Dataset entries:
━━━━━━━━━━
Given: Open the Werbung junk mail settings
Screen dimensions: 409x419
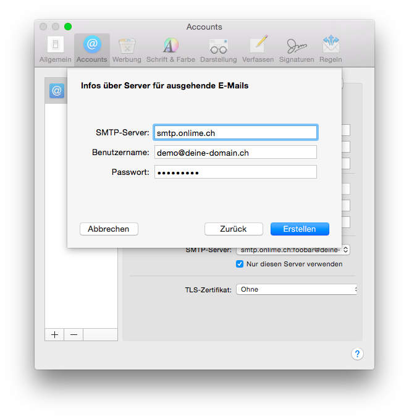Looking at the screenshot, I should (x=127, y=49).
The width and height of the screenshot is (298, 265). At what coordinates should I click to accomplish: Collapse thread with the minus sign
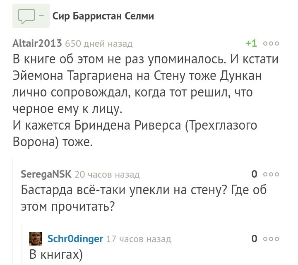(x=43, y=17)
━━━━━━━━━━
** REQUIRED WORK **
Leaving the pictures aside, give back all the records exactly as they are.

** TASK RESULT **
Given: Open the Werbung junk mail settings
Screen dimensions: 409x419
Looking at the screenshot, I should (x=127, y=49).
The width and height of the screenshot is (298, 265). At what coordinates should I click to accomplish: Collapse thread with the minus sign
(x=43, y=17)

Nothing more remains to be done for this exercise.